今も半刻ほど黙々と稽古をしているが、こうして晃飛が観察していることにも珪己は気がついていない。それほどまでに集中しているのだ。いや、武芸者たるもの、本来は気づくべきなのだろうが。
ようやく珪己が木刀を振るう手を下ろしたところで、晃飛は声をかけた。
「妹に訊きたいことがあるんだけど」
汗ばんだ顔を向けた珪己がやや身構える仕草をとった。
「な、なんですか?」
その上目遣いな表情からして、晃飛に触れてほしくない何かを抱えているのは明白だ。荒い息を吐きながらも無意識で距離をとるその態度も。
「なんで君、そんなに稽古ばかりしているの?」
それに対する答えは自明の理であるから、珪己の警戒心は見るからに薄れた。
「これでも開陽にいた頃はもっと稽古してたんですよ?」
ほんの少し胸をそらすあたり、まだ成人になりきれていない証だ。そうは思っても、晃飛は今日はそれを指摘せず、代わりに軽やかに相づちを打ってみせた。
「へえ、そうだったんだ」
「そうですよ。腕がなまると嫌ですし、自分のことくらい自分で対処したいですしね」
「じゃあさ」
一歩近づき、晃飛はさらに尋ねた。
「じゃあなんで仁兄にあんな態度をとるようになっちゃったわけ?」
「え……?」
油断したところで核心を突かれ、珪己が小さく息を飲んだ。だがすぐに無理やり笑ってみせた。
「あんな態度ってなんですか」
「なんですかじゃないよ。ごまかそうとしてもだめだよ」
晃飛はさらに珪己に近づき、腕を組み、文字通り上から目線で言った。
「相談にのってあげるけど?」
「は?」
「だーかーら。なんか悩んでるんじゃないの? 君も仁兄もそんな顔してる。本当は言いたいことがあるのに言えない、そういう顔をしているじゃないか」
「そう……ですか?」
思わずといった感じで珪己が自分の頬に触れた。
その反対側の頬を、晃飛は思いきり引っ張ってやった。
「痛い、痛い!」
「あれ? ちゃんと痛いって言えるんだ」
本心から不思議そうに尋ねるあたり、晃飛も相当の鬼だ。成人男性が、武芸者が加減なしで力を込めているのだ。痛いに決まっている。

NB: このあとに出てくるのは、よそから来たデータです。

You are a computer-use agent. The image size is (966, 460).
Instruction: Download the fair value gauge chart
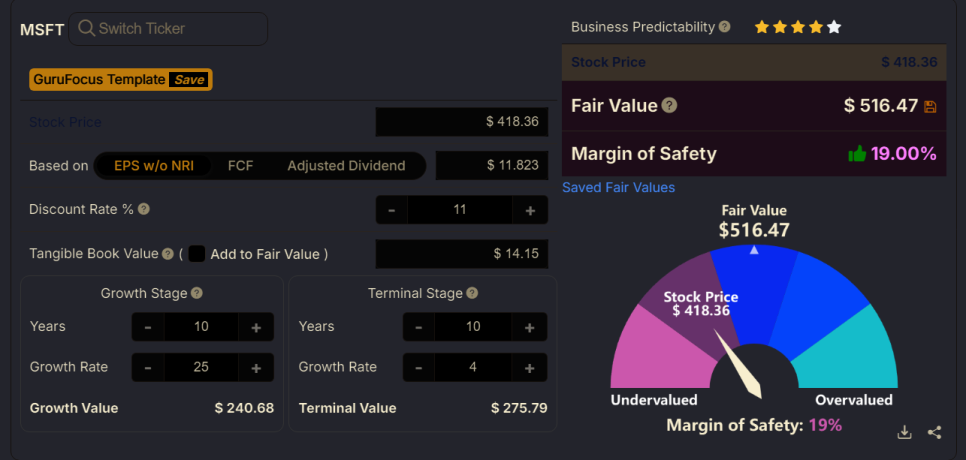904,432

「当たり前じゃないですか。痛いんですから離してくださいよ!」
何度か頼んで、ようやく晃飛の手が離れた。
餅のように伸びていた頬は元に戻り、珪己は涙目で痛みの残る頬をさすった。その様子をじっと眺めていた晃飛がふと真顔になった。
「痛いって言えるんならさ、なんで思ったことは仁兄に言えないの?」
頬は今も痛いが、それ以上に晃飛の言葉に珪己は胸を突かれた。
「痛いって言わなくちゃ相手には伝わらないんだよ。じゃないとずっと痛いままなんだよ?」
言葉を失ったままの珪己に、晃飛はやけに熱を込めて語っていった。
「自分のことを他人がいつでも察してくれると思ったら大間違いだよ。世の中そんなに甘いもんじゃないから。なんでも言ったもん勝ち、やったもん勝ちだよ。じゃないと、世界は自分が望むものからどんどんかけ離れていくものなんだって知らないの?」
晃飛の言葉はまっすぐで……まっすぐ過ぎて、さ迷える今の珪己には堪えた。
だが、ちらと晃飛を見れば、なにも意地悪で言っているわけではなさそうだった。自分の哲学、思想をひけらかしたいわけでもなくて、ただ純粋に自分のことを案じてくれているだけなのだろう。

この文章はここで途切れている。